WHAT NEEDS TO BE DONE —
Find the line holding "Rechercher une formation (295, 24)" in the entries below. Give it again exactly, along with every line after it up to and including the line holding "HTTP (69, 1194)".

SUPPLIED MATERIAL —
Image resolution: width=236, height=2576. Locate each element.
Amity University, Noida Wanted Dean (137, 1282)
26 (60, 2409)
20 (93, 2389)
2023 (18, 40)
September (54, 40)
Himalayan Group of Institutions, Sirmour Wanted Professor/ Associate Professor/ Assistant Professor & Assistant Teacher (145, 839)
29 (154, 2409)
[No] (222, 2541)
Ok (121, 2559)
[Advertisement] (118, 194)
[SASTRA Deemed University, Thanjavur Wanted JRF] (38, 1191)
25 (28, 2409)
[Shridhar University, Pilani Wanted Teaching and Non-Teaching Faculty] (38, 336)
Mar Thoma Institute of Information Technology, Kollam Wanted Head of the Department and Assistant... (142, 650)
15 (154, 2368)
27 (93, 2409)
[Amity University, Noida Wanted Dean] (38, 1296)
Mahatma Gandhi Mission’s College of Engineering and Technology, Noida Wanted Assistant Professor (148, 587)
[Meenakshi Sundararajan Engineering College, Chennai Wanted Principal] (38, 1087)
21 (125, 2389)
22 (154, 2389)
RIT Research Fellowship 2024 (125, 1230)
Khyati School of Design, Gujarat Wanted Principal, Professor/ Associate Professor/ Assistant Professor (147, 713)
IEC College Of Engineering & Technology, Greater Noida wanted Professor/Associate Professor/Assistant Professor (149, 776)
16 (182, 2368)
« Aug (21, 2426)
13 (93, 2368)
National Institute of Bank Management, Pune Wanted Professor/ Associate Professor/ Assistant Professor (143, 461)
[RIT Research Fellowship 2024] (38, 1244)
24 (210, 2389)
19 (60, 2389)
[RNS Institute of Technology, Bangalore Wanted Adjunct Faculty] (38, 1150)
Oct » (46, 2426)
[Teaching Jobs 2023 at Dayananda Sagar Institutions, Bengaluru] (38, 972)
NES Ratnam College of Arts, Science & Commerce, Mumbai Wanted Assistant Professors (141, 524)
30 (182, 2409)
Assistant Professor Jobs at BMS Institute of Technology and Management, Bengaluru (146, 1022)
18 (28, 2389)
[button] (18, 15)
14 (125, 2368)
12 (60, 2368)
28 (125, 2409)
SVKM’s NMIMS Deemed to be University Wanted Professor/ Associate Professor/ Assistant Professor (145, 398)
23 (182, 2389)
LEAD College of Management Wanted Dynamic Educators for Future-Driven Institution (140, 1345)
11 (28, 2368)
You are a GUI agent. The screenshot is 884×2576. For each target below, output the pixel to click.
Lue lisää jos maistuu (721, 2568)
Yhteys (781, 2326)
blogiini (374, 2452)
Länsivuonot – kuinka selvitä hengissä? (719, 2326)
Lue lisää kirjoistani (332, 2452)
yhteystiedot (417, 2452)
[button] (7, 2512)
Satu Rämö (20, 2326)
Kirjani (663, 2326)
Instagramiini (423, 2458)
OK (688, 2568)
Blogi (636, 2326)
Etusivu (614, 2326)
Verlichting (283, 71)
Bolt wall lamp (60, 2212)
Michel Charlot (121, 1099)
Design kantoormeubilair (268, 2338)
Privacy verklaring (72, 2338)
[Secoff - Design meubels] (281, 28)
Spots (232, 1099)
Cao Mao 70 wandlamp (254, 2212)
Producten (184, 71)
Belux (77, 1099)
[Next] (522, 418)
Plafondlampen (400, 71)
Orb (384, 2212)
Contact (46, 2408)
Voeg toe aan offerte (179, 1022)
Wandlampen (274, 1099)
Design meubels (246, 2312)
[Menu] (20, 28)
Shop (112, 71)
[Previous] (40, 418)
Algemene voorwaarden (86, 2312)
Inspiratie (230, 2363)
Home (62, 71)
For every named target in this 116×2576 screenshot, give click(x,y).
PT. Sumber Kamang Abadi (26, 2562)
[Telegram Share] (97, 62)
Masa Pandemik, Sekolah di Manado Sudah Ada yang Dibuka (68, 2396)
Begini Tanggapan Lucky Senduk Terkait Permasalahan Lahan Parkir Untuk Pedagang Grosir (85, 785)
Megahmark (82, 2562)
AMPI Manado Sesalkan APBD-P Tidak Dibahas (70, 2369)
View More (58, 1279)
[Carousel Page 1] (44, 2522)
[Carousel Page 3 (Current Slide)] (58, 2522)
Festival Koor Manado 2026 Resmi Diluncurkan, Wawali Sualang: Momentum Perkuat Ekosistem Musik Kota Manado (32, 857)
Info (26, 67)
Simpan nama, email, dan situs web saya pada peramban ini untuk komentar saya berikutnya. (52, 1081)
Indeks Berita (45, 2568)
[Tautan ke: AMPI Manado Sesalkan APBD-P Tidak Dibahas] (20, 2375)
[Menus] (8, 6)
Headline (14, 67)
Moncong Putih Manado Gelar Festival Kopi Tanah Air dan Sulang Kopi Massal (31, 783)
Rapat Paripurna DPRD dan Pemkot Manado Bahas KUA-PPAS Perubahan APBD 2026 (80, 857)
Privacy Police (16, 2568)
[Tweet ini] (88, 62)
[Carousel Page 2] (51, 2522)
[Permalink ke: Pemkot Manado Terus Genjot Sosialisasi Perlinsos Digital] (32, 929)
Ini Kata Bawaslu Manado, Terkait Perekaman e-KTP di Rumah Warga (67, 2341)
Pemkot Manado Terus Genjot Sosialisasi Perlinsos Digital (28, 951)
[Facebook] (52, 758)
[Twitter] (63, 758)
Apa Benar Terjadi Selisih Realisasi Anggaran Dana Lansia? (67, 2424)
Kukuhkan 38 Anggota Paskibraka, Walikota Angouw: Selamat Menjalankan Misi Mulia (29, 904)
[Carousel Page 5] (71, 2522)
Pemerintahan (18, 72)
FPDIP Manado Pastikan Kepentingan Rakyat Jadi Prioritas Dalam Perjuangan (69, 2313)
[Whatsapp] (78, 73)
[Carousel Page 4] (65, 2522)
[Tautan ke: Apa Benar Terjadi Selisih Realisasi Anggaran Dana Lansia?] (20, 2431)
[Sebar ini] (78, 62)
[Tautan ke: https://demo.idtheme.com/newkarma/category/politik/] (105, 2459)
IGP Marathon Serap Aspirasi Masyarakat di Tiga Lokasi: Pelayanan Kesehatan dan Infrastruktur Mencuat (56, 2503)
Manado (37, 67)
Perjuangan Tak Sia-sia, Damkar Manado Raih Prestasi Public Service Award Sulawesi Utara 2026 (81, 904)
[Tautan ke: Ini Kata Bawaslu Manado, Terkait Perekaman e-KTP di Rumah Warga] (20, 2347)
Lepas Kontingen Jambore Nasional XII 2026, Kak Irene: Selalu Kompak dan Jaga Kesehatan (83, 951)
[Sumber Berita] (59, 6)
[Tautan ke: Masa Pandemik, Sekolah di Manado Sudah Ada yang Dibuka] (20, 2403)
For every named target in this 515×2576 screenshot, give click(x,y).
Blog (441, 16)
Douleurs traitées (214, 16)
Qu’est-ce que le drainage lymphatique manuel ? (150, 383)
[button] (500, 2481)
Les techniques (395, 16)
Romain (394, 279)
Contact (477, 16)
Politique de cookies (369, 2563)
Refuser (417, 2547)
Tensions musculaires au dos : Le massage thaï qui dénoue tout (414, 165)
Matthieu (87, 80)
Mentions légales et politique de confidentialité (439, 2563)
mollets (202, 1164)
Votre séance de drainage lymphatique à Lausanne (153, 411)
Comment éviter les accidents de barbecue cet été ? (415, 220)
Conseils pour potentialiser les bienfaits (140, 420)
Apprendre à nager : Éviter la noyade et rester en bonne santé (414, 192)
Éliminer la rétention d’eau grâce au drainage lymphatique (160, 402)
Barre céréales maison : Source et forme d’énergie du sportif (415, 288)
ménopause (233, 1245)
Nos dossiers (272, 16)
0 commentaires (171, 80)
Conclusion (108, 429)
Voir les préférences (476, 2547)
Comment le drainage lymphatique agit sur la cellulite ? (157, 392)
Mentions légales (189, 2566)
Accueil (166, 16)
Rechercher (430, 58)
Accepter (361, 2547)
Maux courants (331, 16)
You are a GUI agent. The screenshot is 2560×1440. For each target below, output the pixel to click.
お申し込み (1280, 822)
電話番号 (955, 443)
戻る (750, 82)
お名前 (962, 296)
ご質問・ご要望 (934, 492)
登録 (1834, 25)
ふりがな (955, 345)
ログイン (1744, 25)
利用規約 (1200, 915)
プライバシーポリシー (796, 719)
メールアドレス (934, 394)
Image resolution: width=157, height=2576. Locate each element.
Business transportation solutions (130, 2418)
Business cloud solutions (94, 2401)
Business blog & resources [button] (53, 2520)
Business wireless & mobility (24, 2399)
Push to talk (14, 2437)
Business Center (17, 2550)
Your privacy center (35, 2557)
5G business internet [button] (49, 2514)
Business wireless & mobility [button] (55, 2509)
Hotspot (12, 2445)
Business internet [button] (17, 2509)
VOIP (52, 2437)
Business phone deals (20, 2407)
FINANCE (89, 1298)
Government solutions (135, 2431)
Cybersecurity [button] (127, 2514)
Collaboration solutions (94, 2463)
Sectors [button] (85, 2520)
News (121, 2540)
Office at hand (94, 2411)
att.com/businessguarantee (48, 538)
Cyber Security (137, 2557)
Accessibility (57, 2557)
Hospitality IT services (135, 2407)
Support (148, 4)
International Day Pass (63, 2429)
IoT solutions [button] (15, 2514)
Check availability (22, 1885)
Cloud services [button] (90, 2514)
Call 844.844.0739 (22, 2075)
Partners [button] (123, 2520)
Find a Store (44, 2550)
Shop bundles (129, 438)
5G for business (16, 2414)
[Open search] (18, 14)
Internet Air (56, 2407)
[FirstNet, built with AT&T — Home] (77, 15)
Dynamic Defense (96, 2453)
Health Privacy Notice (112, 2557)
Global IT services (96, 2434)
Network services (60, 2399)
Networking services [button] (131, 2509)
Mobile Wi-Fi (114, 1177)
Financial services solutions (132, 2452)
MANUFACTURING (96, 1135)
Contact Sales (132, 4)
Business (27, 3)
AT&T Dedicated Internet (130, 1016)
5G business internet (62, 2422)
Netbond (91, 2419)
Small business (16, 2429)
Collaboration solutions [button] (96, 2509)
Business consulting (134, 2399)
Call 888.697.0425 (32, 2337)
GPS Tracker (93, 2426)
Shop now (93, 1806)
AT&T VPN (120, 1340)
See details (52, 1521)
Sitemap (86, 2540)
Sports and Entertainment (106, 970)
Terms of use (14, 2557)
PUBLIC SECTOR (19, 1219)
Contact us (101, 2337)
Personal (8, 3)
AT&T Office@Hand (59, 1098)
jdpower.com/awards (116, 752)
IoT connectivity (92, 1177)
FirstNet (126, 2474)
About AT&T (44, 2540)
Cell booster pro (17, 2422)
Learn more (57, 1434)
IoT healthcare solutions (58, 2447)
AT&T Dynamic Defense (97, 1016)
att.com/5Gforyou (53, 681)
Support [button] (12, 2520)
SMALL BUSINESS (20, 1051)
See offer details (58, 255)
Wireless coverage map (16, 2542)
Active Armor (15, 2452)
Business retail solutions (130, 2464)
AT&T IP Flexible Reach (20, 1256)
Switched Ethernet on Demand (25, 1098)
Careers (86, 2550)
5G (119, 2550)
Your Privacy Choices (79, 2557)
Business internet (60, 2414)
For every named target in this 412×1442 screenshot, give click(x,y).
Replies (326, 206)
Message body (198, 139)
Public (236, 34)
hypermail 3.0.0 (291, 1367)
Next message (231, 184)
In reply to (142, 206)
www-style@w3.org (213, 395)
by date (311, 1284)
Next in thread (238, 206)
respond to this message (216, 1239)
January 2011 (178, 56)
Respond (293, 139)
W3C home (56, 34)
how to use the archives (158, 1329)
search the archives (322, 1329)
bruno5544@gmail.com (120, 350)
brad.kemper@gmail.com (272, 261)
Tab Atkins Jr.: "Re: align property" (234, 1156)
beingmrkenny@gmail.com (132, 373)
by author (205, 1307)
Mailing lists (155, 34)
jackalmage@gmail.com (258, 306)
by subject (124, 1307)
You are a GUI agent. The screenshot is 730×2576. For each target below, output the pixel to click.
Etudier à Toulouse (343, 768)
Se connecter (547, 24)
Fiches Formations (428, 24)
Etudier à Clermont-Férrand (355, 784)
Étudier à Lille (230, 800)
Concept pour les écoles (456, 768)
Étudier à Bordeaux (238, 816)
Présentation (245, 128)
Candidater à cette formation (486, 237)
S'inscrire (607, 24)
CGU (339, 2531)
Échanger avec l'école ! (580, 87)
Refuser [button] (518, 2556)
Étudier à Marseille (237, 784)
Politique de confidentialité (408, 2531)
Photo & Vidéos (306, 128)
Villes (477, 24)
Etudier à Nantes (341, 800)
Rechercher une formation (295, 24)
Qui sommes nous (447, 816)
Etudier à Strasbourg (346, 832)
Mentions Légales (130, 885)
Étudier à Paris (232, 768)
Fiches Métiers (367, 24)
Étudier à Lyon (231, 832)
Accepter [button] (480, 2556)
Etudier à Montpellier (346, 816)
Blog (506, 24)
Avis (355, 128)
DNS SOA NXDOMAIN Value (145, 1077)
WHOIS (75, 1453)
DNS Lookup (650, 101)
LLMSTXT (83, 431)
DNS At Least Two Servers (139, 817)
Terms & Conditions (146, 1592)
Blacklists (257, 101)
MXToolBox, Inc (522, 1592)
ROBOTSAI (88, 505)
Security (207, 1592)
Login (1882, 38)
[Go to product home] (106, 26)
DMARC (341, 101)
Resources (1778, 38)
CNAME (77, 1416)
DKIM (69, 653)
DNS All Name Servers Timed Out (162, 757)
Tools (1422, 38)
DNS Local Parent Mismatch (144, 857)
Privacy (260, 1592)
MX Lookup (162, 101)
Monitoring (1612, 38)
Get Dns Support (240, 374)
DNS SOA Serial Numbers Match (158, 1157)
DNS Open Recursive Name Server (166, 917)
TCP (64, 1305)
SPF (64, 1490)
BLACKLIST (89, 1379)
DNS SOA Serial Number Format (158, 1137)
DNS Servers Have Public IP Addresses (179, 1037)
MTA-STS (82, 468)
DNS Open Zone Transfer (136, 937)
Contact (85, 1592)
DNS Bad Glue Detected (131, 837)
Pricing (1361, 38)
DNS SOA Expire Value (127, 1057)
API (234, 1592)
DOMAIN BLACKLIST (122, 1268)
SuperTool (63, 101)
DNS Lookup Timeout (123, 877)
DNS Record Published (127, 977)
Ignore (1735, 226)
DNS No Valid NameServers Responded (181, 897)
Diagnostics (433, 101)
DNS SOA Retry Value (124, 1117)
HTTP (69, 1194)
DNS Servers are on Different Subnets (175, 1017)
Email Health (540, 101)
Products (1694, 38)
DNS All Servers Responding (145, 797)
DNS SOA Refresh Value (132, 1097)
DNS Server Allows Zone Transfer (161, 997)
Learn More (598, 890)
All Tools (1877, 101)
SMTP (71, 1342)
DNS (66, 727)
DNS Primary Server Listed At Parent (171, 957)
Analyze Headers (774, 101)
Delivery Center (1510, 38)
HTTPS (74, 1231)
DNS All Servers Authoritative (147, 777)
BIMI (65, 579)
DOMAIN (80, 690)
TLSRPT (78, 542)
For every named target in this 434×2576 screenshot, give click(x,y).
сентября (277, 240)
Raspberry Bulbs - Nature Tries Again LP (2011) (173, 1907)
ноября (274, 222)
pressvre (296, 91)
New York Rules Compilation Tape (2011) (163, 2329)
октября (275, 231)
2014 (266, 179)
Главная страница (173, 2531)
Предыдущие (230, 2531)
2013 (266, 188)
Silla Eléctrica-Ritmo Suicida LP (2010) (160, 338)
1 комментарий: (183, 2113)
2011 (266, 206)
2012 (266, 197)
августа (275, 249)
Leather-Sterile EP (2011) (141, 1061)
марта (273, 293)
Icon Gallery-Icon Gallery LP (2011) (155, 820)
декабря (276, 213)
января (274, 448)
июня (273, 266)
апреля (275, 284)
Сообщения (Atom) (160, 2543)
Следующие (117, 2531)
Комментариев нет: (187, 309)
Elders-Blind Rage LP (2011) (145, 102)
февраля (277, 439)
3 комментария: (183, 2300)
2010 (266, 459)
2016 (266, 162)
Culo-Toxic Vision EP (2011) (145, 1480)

REPLY —
Rechercher une formation (295, 24)
Qui sommes nous (447, 816)
Etudier à Strasbourg (346, 832)
Mentions Légales (130, 885)
Étudier à Paris (232, 768)
Fiches Métiers (367, 24)
Étudier à Lyon (231, 832)
Accepter [button] (480, 2556)
Etudier à Montpellier (346, 816)
Blog (506, 24)
Avis (355, 128)
DNS SOA NXDOMAIN Value (145, 1077)
WHOIS (75, 1453)
DNS Lookup (650, 101)
LLMSTXT (83, 431)
DNS At Least Two Servers (139, 817)
Terms & Conditions (146, 1592)
Blacklists (257, 101)
MXToolBox, Inc (522, 1592)
ROBOTSAI (88, 505)
Security (207, 1592)
Login (1882, 38)
[Go to product home] (106, 26)
DMARC (341, 101)
Resources (1778, 38)
CNAME (77, 1416)
DKIM (69, 653)
DNS All Name Servers Timed Out (162, 757)
Tools (1422, 38)
DNS Local Parent Mismatch (144, 857)
Privacy (260, 1592)
MX Lookup (162, 101)
Monitoring (1612, 38)
Get Dns Support (240, 374)
DNS SOA Serial Numbers Match (158, 1157)
DNS Open Recursive Name Server (166, 917)
TCP (64, 1305)
SPF (64, 1490)
BLACKLIST (89, 1379)
DNS SOA Serial Number Format (158, 1137)
DNS Servers Have Public IP Addresses (179, 1037)
MTA-STS (82, 468)
DNS Open Zone Transfer (136, 937)
Contact (85, 1592)
DNS Bad Glue Detected (131, 837)
Pricing (1361, 38)
DNS SOA Expire Value (127, 1057)
API (234, 1592)
DOMAIN BLACKLIST (122, 1268)
SuperTool (63, 101)
DNS Lookup Timeout (123, 877)
DNS Record Published (127, 977)
Ignore (1735, 226)
DNS No Valid NameServers Responded (181, 897)
Diagnostics (433, 101)
DNS SOA Retry Value (124, 1117)
HTTP (69, 1194)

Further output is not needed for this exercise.